**What the exercise asks**
Copy the material from the line with "The image size is (1389, 868)." up to and including the line with "Viewport: 960px width, 687px", and leave the pictures out.

**Records for this task**

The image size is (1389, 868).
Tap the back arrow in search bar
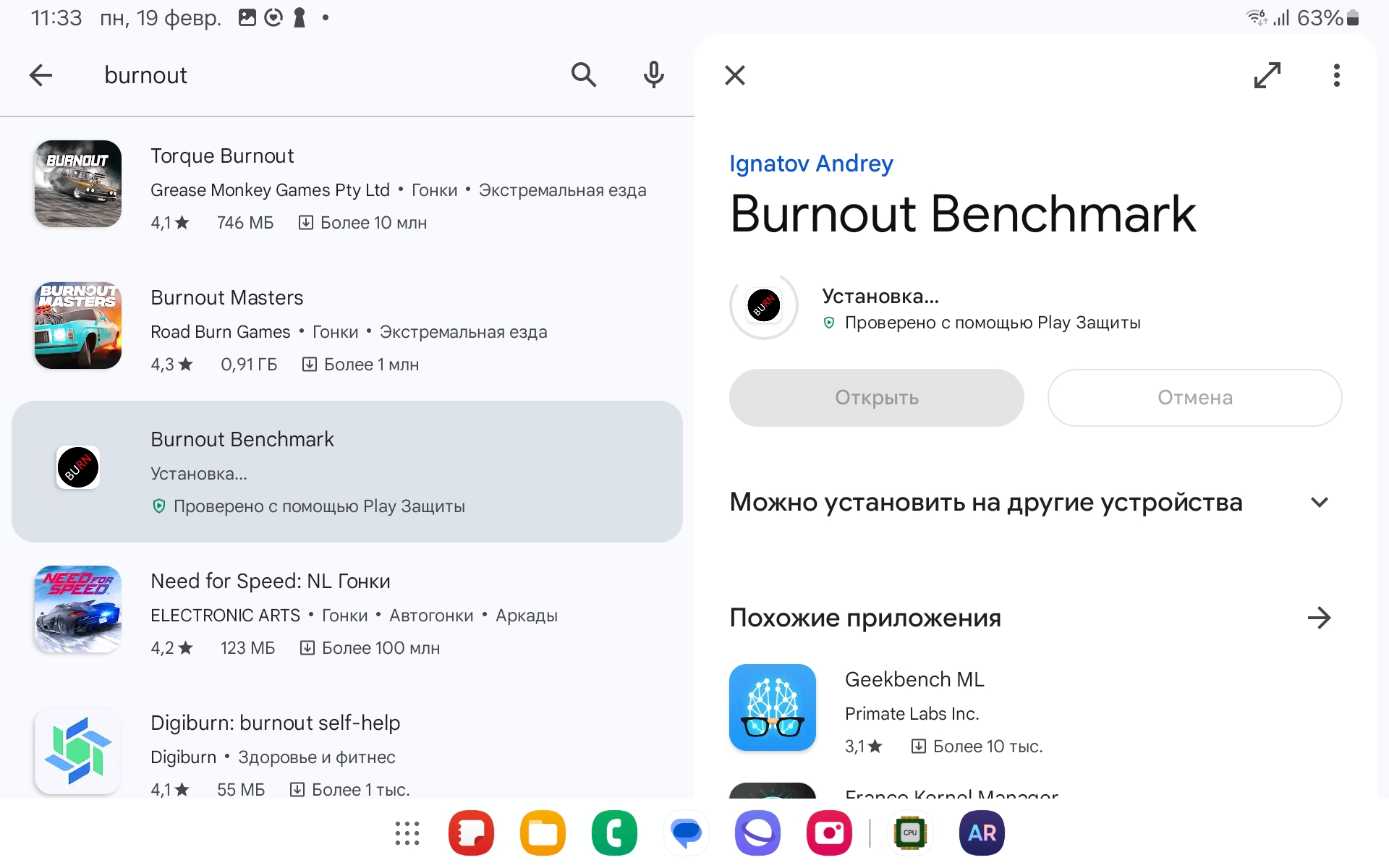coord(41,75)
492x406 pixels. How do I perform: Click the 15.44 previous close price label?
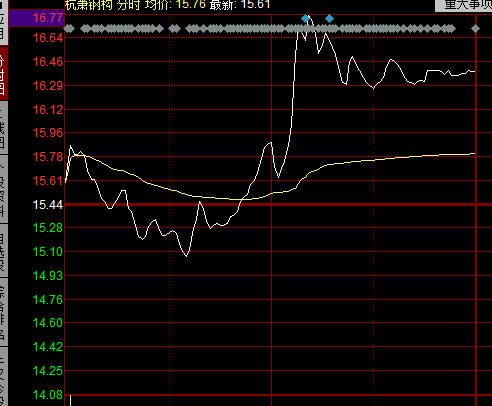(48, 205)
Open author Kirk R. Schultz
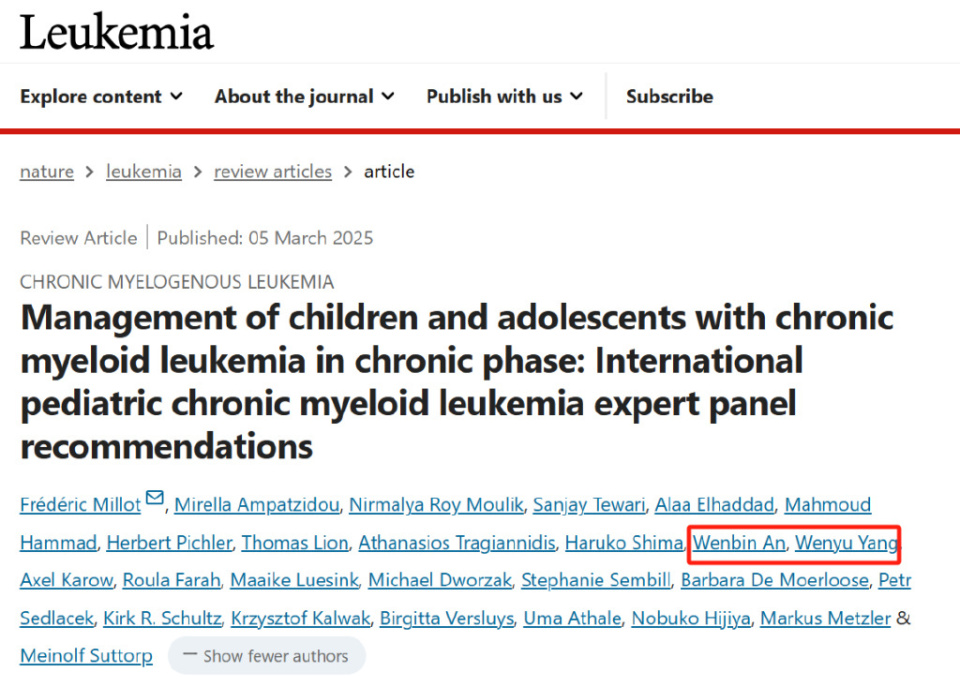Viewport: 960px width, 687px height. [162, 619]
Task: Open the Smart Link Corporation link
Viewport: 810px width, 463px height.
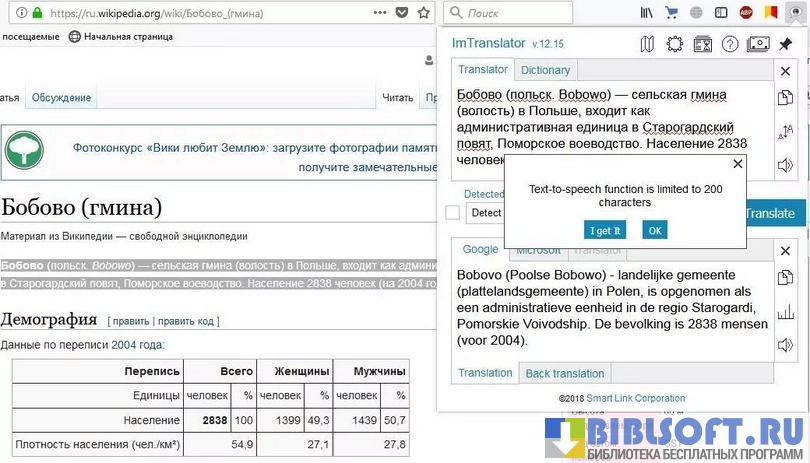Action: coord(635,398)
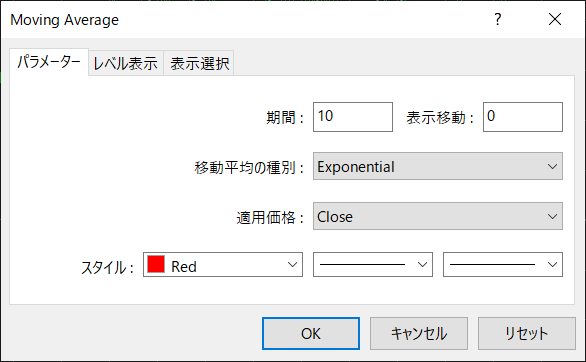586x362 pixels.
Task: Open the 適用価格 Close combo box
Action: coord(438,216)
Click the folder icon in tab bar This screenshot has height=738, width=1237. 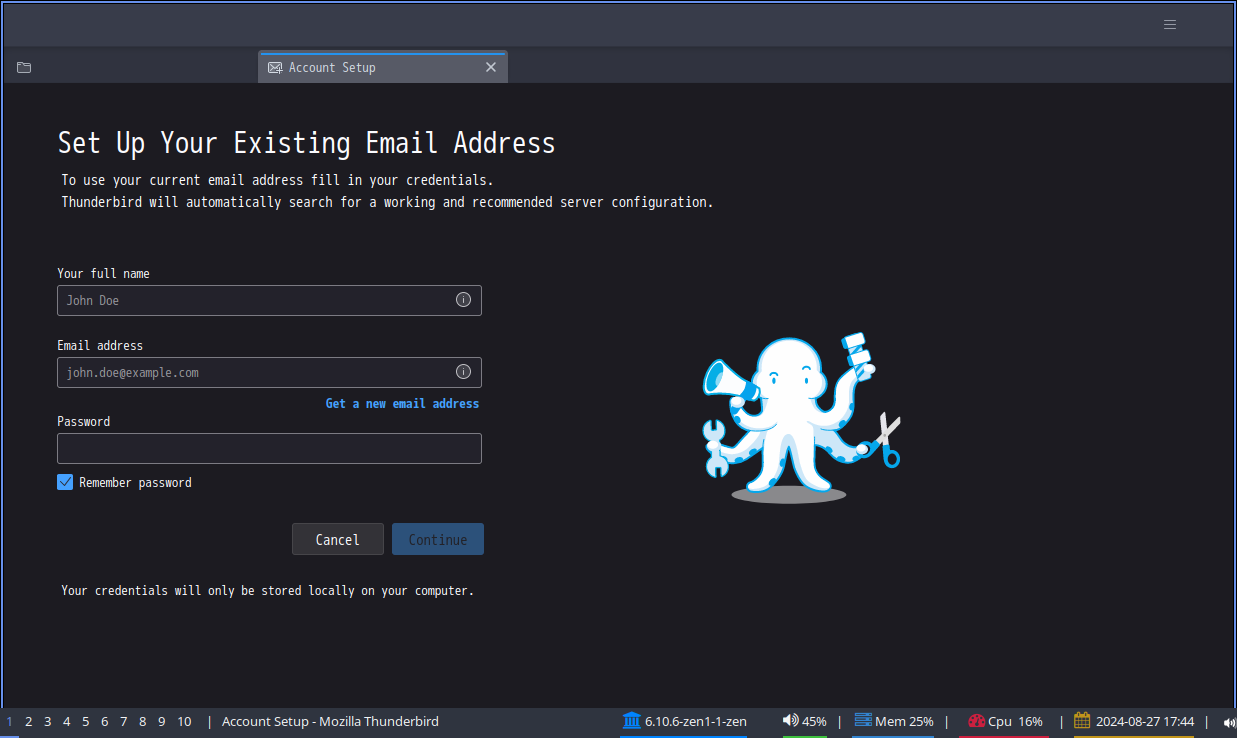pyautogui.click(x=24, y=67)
--
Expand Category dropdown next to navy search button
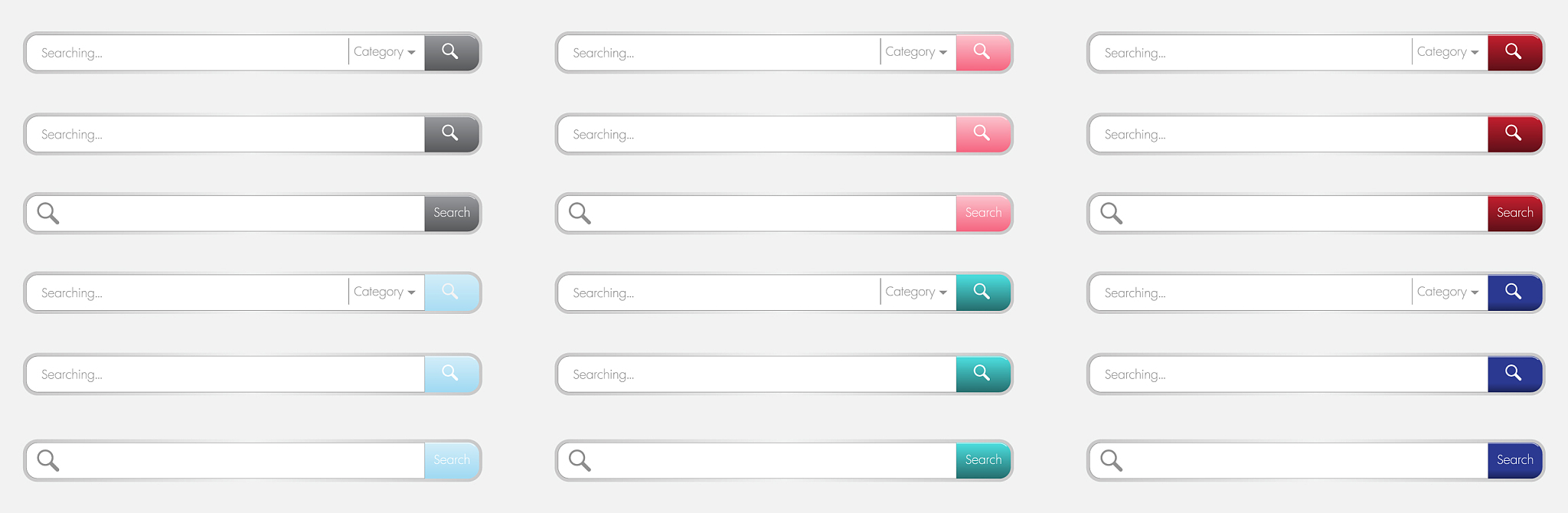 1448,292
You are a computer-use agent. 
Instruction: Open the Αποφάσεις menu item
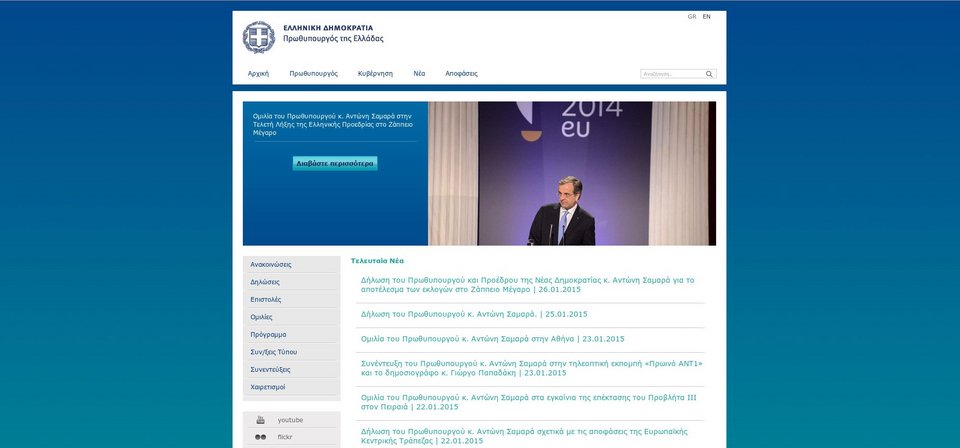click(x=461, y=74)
---
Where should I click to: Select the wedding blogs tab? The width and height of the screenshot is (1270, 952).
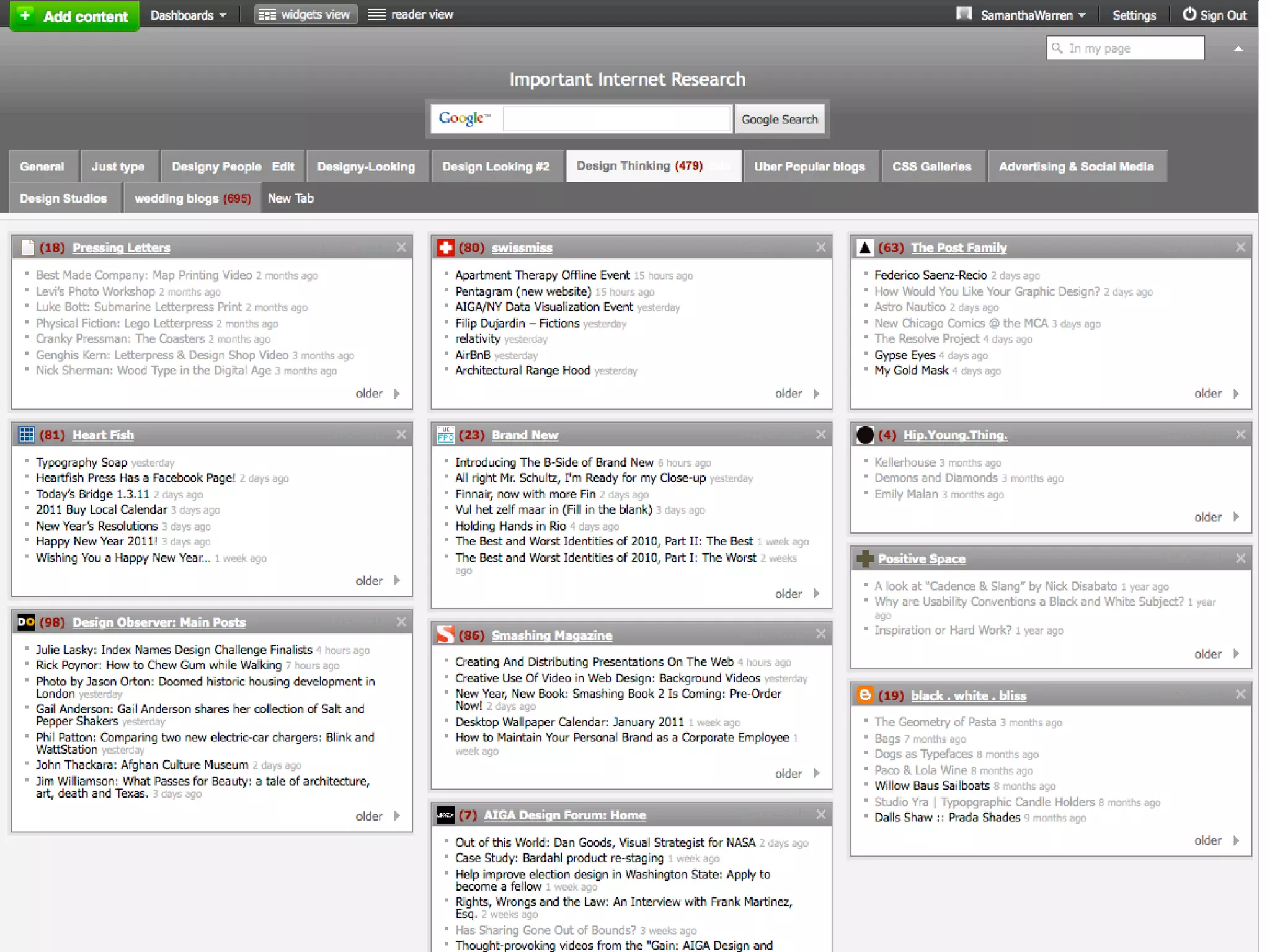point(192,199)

**Output for this task**
The image size is (1389, 868).
Tap the back arrow in search bar
coord(41,75)
492x406 pixels. How do I perform: Click the 15.44 previous close price label?
(48, 205)
Open author Kirk R. Schultz
Viewport: 960px width, 687px height. [162, 619]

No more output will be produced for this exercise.